§ **WORK REQUIRED**
A word-for-word restatement of every record is required.

====== SOURCE DATA

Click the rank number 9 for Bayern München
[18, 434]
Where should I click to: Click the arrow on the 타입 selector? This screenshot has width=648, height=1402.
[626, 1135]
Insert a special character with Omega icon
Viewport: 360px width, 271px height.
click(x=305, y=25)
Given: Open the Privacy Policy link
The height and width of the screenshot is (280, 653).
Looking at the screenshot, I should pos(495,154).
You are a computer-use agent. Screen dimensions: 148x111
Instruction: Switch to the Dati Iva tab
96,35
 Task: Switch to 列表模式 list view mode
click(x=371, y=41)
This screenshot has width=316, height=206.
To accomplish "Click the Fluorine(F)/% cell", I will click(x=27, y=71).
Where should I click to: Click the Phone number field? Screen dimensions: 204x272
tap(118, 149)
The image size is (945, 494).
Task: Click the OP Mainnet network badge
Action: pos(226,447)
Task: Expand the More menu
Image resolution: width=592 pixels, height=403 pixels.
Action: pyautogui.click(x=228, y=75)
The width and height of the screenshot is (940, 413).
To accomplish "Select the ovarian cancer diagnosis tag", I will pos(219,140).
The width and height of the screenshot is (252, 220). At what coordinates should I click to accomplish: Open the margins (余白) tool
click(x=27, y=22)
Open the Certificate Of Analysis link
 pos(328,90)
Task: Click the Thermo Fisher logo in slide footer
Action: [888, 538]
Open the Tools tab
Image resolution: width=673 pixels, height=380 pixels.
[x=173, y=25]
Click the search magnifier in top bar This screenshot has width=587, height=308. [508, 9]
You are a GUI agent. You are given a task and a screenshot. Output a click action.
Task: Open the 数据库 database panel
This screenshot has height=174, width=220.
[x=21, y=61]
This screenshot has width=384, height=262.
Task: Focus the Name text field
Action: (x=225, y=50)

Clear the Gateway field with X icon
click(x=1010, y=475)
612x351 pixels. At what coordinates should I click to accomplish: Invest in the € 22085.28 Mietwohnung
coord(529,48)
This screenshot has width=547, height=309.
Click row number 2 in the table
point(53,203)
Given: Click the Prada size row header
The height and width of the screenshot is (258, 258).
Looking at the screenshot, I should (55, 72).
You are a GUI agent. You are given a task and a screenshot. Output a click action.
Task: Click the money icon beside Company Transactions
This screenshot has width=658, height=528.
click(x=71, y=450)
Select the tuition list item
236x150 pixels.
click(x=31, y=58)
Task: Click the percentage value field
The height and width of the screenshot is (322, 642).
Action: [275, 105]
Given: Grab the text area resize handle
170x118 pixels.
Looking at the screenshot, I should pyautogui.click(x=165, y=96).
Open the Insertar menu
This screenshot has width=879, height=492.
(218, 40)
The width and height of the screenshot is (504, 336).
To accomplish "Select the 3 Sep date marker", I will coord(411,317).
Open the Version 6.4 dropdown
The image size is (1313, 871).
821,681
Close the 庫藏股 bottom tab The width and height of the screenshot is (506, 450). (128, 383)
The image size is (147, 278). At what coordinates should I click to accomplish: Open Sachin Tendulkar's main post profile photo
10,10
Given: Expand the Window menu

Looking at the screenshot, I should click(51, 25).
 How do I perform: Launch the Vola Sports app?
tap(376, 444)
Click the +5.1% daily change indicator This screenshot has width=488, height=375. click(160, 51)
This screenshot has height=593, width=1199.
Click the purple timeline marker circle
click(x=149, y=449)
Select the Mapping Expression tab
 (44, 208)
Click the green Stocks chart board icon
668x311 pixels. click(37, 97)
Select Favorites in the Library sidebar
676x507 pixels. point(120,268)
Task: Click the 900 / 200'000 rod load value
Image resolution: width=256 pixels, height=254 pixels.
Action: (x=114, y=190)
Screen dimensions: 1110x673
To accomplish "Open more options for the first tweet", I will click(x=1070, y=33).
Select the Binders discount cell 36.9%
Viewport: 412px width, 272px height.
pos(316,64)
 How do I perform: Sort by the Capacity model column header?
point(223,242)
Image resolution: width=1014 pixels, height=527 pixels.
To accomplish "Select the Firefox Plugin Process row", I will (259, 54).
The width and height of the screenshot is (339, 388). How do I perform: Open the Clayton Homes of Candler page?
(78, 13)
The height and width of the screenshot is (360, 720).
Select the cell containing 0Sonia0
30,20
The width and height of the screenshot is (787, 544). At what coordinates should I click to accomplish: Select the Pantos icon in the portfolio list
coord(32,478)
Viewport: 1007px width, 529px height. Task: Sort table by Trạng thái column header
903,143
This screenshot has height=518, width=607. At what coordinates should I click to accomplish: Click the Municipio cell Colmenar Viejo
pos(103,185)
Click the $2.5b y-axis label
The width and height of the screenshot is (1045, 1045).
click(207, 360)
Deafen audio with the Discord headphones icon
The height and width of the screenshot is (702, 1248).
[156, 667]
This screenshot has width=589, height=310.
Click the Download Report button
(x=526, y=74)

============

§ **ANSWER TO THE EXERCISE**
Click the rank number 9 for Bayern München
[18, 434]
Where should I click to: Click the arrow on the 타입 selector? This screenshot has width=648, height=1402.
[626, 1135]
Insert a special character with Omega icon
Viewport: 360px width, 271px height.
click(x=305, y=25)
Given: Open the Privacy Policy link
The height and width of the screenshot is (280, 653).
Looking at the screenshot, I should pos(495,154).
You are a computer-use agent. Screen dimensions: 148x111
Instruction: Switch to the Dati Iva tab
96,35
 Task: Switch to 列表模式 list view mode
click(x=371, y=41)
This screenshot has width=316, height=206.
To accomplish "Click the Fluorine(F)/% cell", I will click(x=27, y=71).
Where should I click to: Click the Phone number field? Screen dimensions: 204x272
tap(118, 149)
The image size is (945, 494).
Task: Click the OP Mainnet network badge
Action: pos(226,447)
Task: Expand the More menu
Image resolution: width=592 pixels, height=403 pixels.
Action: pyautogui.click(x=228, y=75)
The width and height of the screenshot is (940, 413).
To accomplish "Select the ovarian cancer diagnosis tag", I will pos(219,140).
The width and height of the screenshot is (252, 220). At what coordinates should I click to accomplish: Open the margins (余白) tool
click(x=27, y=22)
Open the Certificate Of Analysis link
 pos(328,90)
Task: Click the Thermo Fisher logo in slide footer
Action: [888, 538]
Open the Tools tab
Image resolution: width=673 pixels, height=380 pixels.
[x=173, y=25]
Click the search magnifier in top bar This screenshot has width=587, height=308. [508, 9]
You are a GUI agent. You are given a task and a screenshot. Output a click action.
Task: Open the 数据库 database panel
This screenshot has height=174, width=220.
[x=21, y=61]
This screenshot has width=384, height=262.
Task: Focus the Name text field
Action: (x=225, y=50)

Clear the Gateway field with X icon
click(x=1010, y=475)
612x351 pixels. At what coordinates should I click to accomplish: Invest in the € 22085.28 Mietwohnung
coord(529,48)
This screenshot has width=547, height=309.
Click row number 2 in the table
point(53,203)
Given: Click the Prada size row header
The height and width of the screenshot is (258, 258).
Looking at the screenshot, I should (55, 72).
You are a GUI agent. You are given a task and a screenshot. Output a click action.
Task: Click the money icon beside Company Transactions
This screenshot has width=658, height=528.
click(x=71, y=450)
Select the tuition list item
236x150 pixels.
click(x=31, y=58)
Task: Click the percentage value field
The height and width of the screenshot is (322, 642).
Action: [275, 105]
Given: Grab the text area resize handle
170x118 pixels.
Looking at the screenshot, I should pyautogui.click(x=165, y=96).
Open the Insertar menu
This screenshot has width=879, height=492.
(218, 40)
The width and height of the screenshot is (504, 336).
To accomplish "Select the 3 Sep date marker", I will coord(411,317).
Open the Version 6.4 dropdown
The image size is (1313, 871).
821,681
Close the 庫藏股 bottom tab The width and height of the screenshot is (506, 450). (128, 383)
The image size is (147, 278). At what coordinates should I click to accomplish: Open Sachin Tendulkar's main post profile photo
10,10
Given: Expand the Window menu

Looking at the screenshot, I should click(51, 25).
 How do I perform: Launch the Vola Sports app?
tap(376, 444)
Click the +5.1% daily change indicator This screenshot has width=488, height=375. click(160, 51)
This screenshot has height=593, width=1199.
Click the purple timeline marker circle
click(x=149, y=449)
Select the Mapping Expression tab
 (44, 208)
Click the green Stocks chart board icon
668x311 pixels. click(37, 97)
Select Favorites in the Library sidebar
676x507 pixels. point(120,268)
Task: Click the 900 / 200'000 rod load value
Image resolution: width=256 pixels, height=254 pixels.
Action: (x=114, y=190)
Screen dimensions: 1110x673
To accomplish "Open more options for the first tweet", I will click(x=1070, y=33).
Select the Binders discount cell 36.9%
Viewport: 412px width, 272px height.
pos(316,64)
 How do I perform: Sort by the Capacity model column header?
point(223,242)
Image resolution: width=1014 pixels, height=527 pixels.
To accomplish "Select the Firefox Plugin Process row", I will (259, 54).
The width and height of the screenshot is (339, 388). How do I perform: Open the Clayton Homes of Candler page?
(78, 13)
The height and width of the screenshot is (360, 720).
Select the cell containing 0Sonia0
30,20
The width and height of the screenshot is (787, 544). At what coordinates should I click to accomplish: Select the Pantos icon in the portfolio list
coord(32,478)
Viewport: 1007px width, 529px height. Task: Sort table by Trạng thái column header
903,143
This screenshot has height=518, width=607. At what coordinates should I click to accomplish: Click the Municipio cell Colmenar Viejo
pos(103,185)
Click the $2.5b y-axis label
The width and height of the screenshot is (1045, 1045).
click(207, 360)
Deafen audio with the Discord headphones icon
The height and width of the screenshot is (702, 1248).
[156, 667]
This screenshot has width=589, height=310.
Click the Download Report button
(x=526, y=74)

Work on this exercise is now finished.